Verbatim copy, pictures excluded: every line from the one with "Image resolution: width=1270" through the final line of the data below, and no other line.

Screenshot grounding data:
Content starts

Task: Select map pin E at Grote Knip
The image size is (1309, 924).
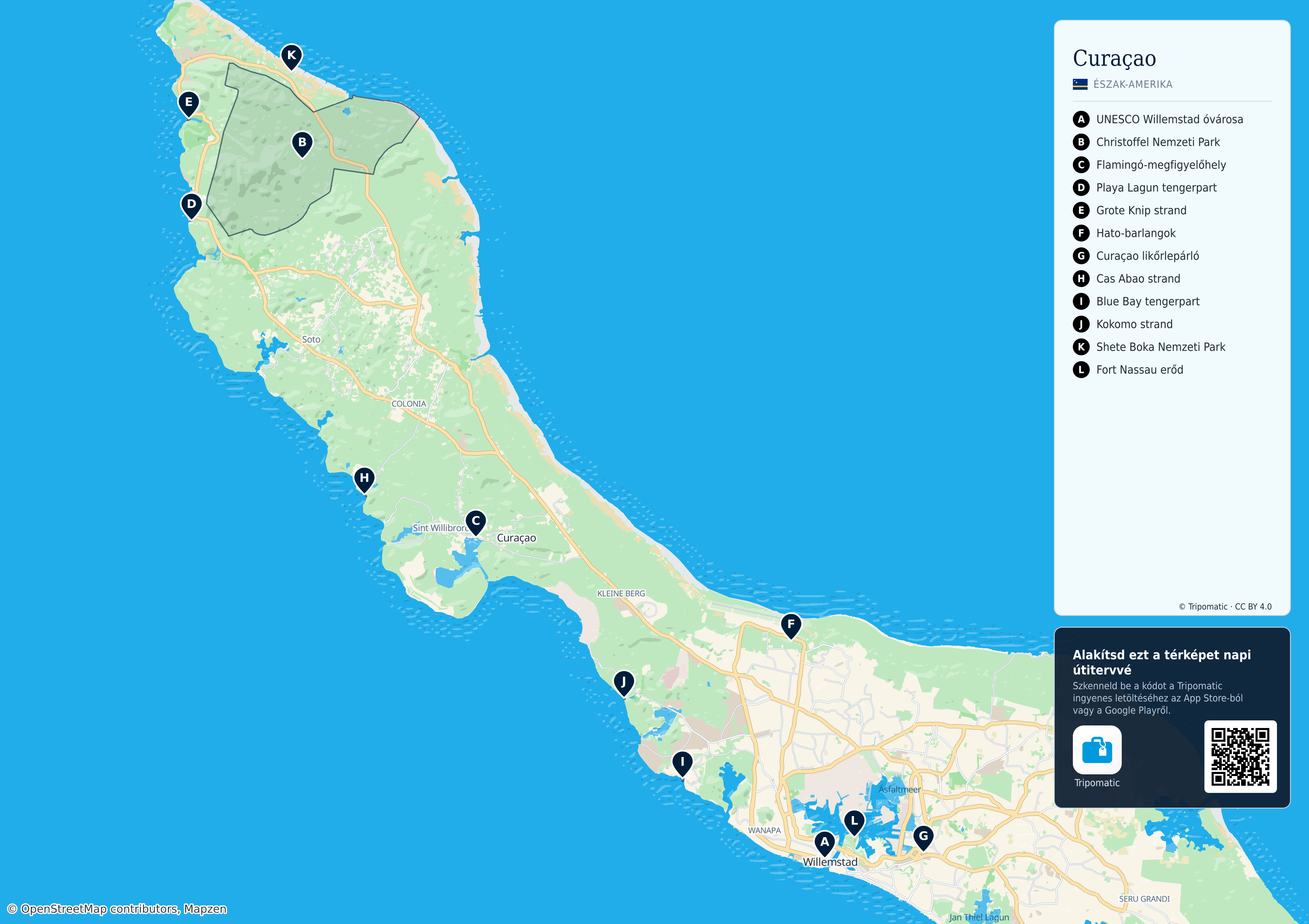Action: [189, 104]
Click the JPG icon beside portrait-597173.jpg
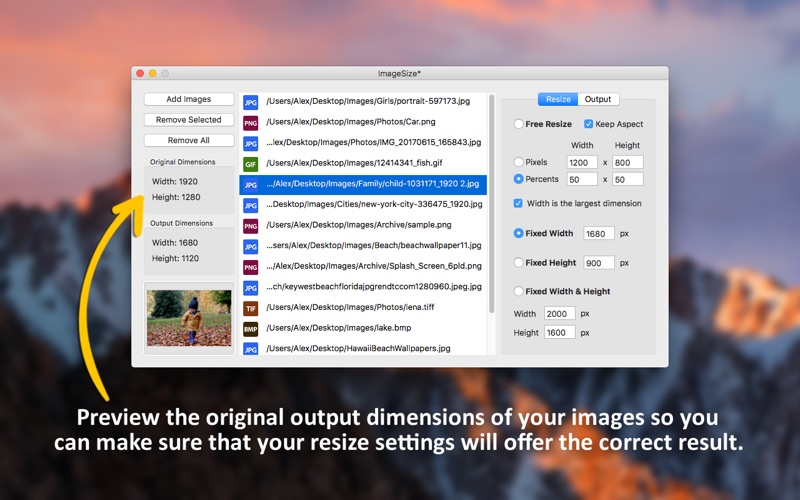Viewport: 800px width, 500px height. pyautogui.click(x=251, y=102)
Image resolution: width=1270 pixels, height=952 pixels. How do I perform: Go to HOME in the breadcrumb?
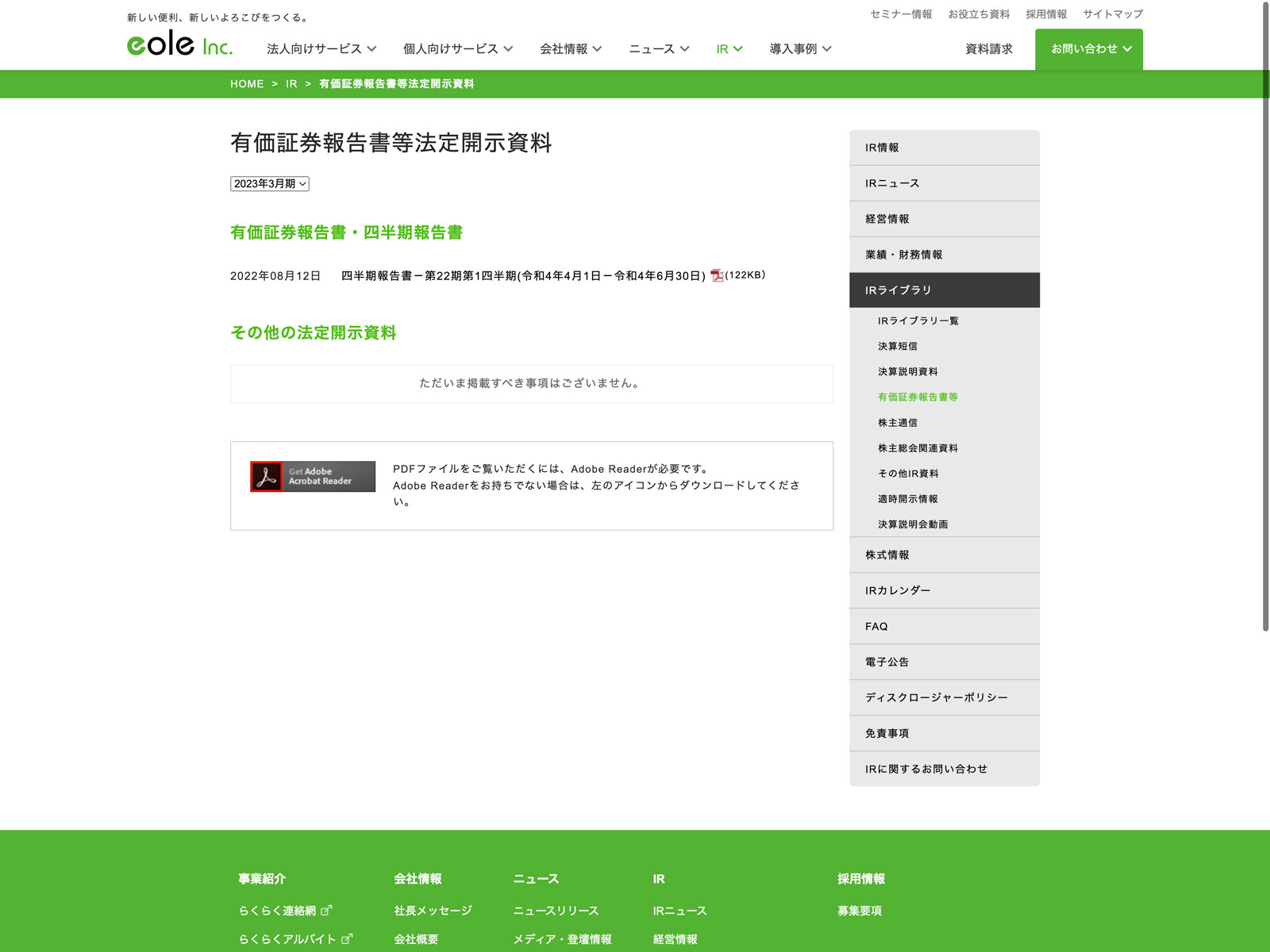247,84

Content ends

§ Response box
Image resolution: width=1270 pixels, height=952 pixels. How do I perform: Go to HOME in the breadcrumb?
247,84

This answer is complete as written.